The purpose of the invention is to provide a device which is less affected by the above-mentioned disadvantages.

The peculiarity of the device according to the invention can be seen from the characteristic features stated in the claims.

In the following, the invention will be described in more detail with reference to the drawing, which schematically shows embodiments of a pressure exchanger according to the invention. Fig. 1 is a perspective view of a pressure exchanger according to the invention. Fig. 2 shows a section along the line II-II in fig. 1, where parts are cut away.

Fig. 3 shows a section along the line III-III in fig. 2.

Fig. 4 is a view in the direction of arrow A in fig. 2, where parts are cut away. Fig. 5 is a diagram showing the openings of an end piece facing the rotor.

Fig. 6a-6f are views similar to what is shown in fig. 4,

to illustrate the operation of the pressure exchanger.

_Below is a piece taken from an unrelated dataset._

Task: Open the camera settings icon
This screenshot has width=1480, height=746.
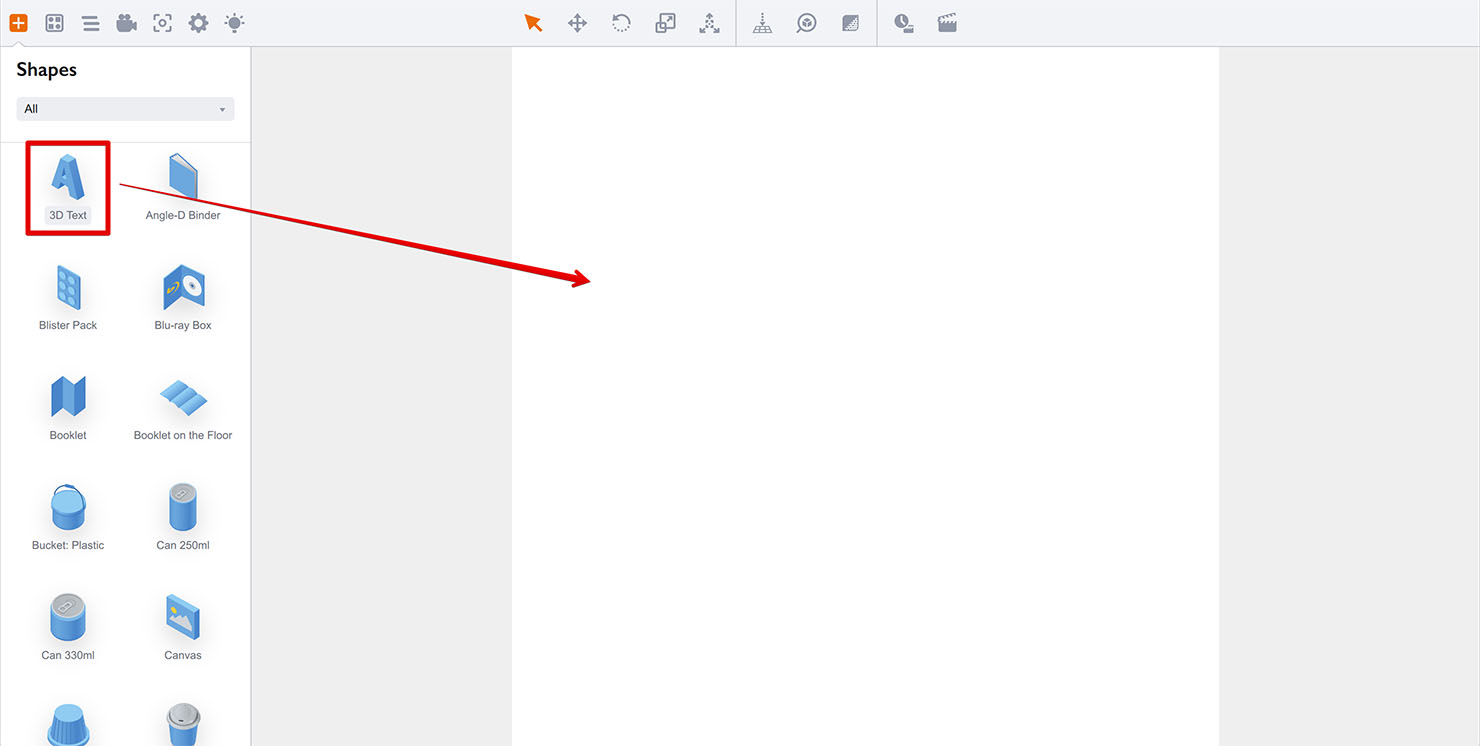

Fig. 7a and 7b are velocity diagrams to illustrate the operation of the pressure exchanger. Fig. 8 is a diagram of a device according to the invention where the device is connected to two liquid reservoirs located at different levels. Fig. 9a-9c are views of another embodiment of an end piece. Fig. 10 shows an unfolded, cylindrical section along the line X-X in fig. 9a, through a portion of an end piece.

As can be seen from fig. 1, the pressure exchanger according to the invention comprises a tubular, mainly cylindrical housing 1,

which at each end has a circular flange 2, 3 with a series of through holes.

Two essentially identical end pieces 4, 5, both of which are provided with a circular flange 6, 7 with a diameter and through hole corresponding to the housing's flanges, are sealingly attached to each end part of the housing 1, the flange 2, 3 of the housing 1 being attached to each flange 6, 7 of the respective end pieces 4, 5 by means of screws, not shown, which are passed through the holes, and nuts. To provide a tight connection, a sealing ring (not shown) can be arranged between the flanges.

In the tubular housing 1, a cylindrical rotor 8 is arranged, the outer diameter of which is adapted to the inner diameter of the housing 1, so that the rotor 8 can easily rotate in the housing 1. The end faces of the rotor extend perpendicularly to its longitudinal axis, and its length corresponds approximately to the length of the housing 1. The rotor 8 has a number of axially continuous channels 9. As shown, the cross-section of the channels can be circular and the longitudinal axes of the channels can at equal intervals extend along two cylindrical surfaces coaxial with the rotor. The diameter of and the spaces between the channels along one cylinder surface can, however, be different from the diameter of and the spaces between the channels along the other cylinder surface. Furthermore, channels can be arranged along only one or more than two cylinder surfaces.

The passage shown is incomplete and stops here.